* What the task asks: Output the records in full, exactly as given.
════════
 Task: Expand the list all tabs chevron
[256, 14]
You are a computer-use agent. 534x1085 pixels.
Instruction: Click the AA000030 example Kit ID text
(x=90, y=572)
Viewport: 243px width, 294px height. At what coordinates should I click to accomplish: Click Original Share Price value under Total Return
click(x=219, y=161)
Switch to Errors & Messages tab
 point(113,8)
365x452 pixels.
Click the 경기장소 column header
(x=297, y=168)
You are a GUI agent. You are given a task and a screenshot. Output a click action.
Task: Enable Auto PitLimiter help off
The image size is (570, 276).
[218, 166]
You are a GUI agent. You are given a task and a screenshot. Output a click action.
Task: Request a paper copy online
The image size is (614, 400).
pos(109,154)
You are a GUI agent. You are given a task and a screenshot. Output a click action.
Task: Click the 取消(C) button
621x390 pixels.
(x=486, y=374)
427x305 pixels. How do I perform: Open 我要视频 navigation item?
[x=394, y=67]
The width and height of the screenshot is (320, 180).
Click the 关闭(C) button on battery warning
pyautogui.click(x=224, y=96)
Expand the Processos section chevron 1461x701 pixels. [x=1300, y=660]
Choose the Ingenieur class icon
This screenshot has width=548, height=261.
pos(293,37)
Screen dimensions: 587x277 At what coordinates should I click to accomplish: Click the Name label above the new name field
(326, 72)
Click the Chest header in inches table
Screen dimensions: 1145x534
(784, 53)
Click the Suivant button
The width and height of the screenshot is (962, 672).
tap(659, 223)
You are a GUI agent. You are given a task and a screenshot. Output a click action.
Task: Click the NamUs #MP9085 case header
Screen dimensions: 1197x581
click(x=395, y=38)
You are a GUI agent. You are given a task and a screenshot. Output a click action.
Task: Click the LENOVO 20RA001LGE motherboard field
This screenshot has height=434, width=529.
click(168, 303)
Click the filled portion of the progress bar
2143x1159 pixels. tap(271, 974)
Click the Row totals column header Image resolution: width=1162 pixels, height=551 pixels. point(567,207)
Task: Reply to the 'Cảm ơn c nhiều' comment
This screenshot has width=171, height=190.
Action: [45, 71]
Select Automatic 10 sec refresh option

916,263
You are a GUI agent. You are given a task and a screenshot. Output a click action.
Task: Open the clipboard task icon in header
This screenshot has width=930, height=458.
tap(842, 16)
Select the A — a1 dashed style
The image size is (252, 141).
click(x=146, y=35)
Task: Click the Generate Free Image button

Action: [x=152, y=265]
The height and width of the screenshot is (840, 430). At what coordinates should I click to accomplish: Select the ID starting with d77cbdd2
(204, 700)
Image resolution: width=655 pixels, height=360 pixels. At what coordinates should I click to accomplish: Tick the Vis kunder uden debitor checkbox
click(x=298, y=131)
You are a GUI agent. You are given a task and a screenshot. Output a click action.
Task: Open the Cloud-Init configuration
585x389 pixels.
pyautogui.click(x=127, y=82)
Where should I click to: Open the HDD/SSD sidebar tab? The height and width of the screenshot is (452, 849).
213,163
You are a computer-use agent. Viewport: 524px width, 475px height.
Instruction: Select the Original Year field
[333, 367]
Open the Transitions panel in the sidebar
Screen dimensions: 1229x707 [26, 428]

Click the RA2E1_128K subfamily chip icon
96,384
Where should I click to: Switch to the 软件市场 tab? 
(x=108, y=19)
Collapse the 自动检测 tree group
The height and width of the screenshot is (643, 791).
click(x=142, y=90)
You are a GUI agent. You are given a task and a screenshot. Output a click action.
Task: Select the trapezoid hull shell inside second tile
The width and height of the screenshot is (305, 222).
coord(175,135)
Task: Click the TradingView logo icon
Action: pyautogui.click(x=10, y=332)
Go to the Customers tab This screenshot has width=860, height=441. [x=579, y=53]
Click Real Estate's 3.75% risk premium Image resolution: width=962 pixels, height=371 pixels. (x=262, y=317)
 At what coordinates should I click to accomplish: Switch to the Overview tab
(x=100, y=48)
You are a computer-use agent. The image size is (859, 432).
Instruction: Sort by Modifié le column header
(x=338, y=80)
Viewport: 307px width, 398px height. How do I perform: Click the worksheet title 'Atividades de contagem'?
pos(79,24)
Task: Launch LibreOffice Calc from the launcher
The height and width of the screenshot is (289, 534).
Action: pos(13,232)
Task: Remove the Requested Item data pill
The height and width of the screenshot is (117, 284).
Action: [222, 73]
════════
* Solution:
 Task: Expand the list all tabs chevron
[256, 14]
You are a computer-use agent. 534x1085 pixels.
Instruction: Click the AA000030 example Kit ID text
(x=90, y=572)
Viewport: 243px width, 294px height. At what coordinates should I click to accomplish: Click Original Share Price value under Total Return
click(x=219, y=161)
Switch to Errors & Messages tab
 point(113,8)
365x452 pixels.
Click the 경기장소 column header
(x=297, y=168)
You are a GUI agent. You are given a task and a screenshot. Output a click action.
Task: Enable Auto PitLimiter help off
The image size is (570, 276).
[218, 166]
You are a GUI agent. You are given a task and a screenshot. Output a click action.
Task: Request a paper copy online
The image size is (614, 400).
pos(109,154)
You are a GUI agent. You are given a task and a screenshot. Output a click action.
Task: Click the 取消(C) button
621x390 pixels.
(x=486, y=374)
427x305 pixels. How do I perform: Open 我要视频 navigation item?
[x=394, y=67]
The width and height of the screenshot is (320, 180).
Click the 关闭(C) button on battery warning
pyautogui.click(x=224, y=96)
Expand the Processos section chevron 1461x701 pixels. [x=1300, y=660]
Choose the Ingenieur class icon
This screenshot has width=548, height=261.
pos(293,37)
Screen dimensions: 587x277 At what coordinates should I click to accomplish: Click the Name label above the new name field
(326, 72)
Click the Chest header in inches table
Screen dimensions: 1145x534
(784, 53)
Click the Suivant button
The width and height of the screenshot is (962, 672).
tap(659, 223)
You are a GUI agent. You are given a task and a screenshot. Output a click action.
Task: Click the NamUs #MP9085 case header
Screen dimensions: 1197x581
click(x=395, y=38)
You are a GUI agent. You are given a task and a screenshot. Output a click action.
Task: Click the LENOVO 20RA001LGE motherboard field
This screenshot has height=434, width=529.
click(168, 303)
Click the filled portion of the progress bar
2143x1159 pixels. tap(271, 974)
Click the Row totals column header Image resolution: width=1162 pixels, height=551 pixels. point(567,207)
Task: Reply to the 'Cảm ơn c nhiều' comment
This screenshot has width=171, height=190.
Action: [45, 71]
Select Automatic 10 sec refresh option

916,263
You are a GUI agent. You are given a task and a screenshot. Output a click action.
Task: Open the clipboard task icon in header
This screenshot has width=930, height=458.
tap(842, 16)
Select the A — a1 dashed style
The image size is (252, 141).
click(x=146, y=35)
Task: Click the Generate Free Image button

Action: [x=152, y=265]
The height and width of the screenshot is (840, 430). At what coordinates should I click to accomplish: Select the ID starting with d77cbdd2
(204, 700)
Image resolution: width=655 pixels, height=360 pixels. At what coordinates should I click to accomplish: Tick the Vis kunder uden debitor checkbox
click(x=298, y=131)
You are a GUI agent. You are given a task and a screenshot. Output a click action.
Task: Open the Cloud-Init configuration
585x389 pixels.
pyautogui.click(x=127, y=82)
Where should I click to: Open the HDD/SSD sidebar tab? The height and width of the screenshot is (452, 849).
213,163
You are a computer-use agent. Viewport: 524px width, 475px height.
Instruction: Select the Original Year field
[333, 367]
Open the Transitions panel in the sidebar
Screen dimensions: 1229x707 [26, 428]

Click the RA2E1_128K subfamily chip icon
96,384
Where should I click to: Switch to the 软件市场 tab? 
(x=108, y=19)
Collapse the 自动检测 tree group
The height and width of the screenshot is (643, 791).
click(x=142, y=90)
You are a GUI agent. You are given a task and a screenshot. Output a click action.
Task: Select the trapezoid hull shell inside second tile
The width and height of the screenshot is (305, 222).
coord(175,135)
Task: Click the TradingView logo icon
Action: pyautogui.click(x=10, y=332)
Go to the Customers tab This screenshot has width=860, height=441. [x=579, y=53]
Click Real Estate's 3.75% risk premium Image resolution: width=962 pixels, height=371 pixels. (x=262, y=317)
 At what coordinates should I click to accomplish: Switch to the Overview tab
(x=100, y=48)
You are a computer-use agent. The image size is (859, 432).
Instruction: Sort by Modifié le column header
(x=338, y=80)
Viewport: 307px width, 398px height. How do I perform: Click the worksheet title 'Atividades de contagem'?
pos(79,24)
Task: Launch LibreOffice Calc from the launcher
The height and width of the screenshot is (289, 534).
Action: pos(13,232)
Task: Remove the Requested Item data pill
The height and width of the screenshot is (117, 284).
Action: [222, 73]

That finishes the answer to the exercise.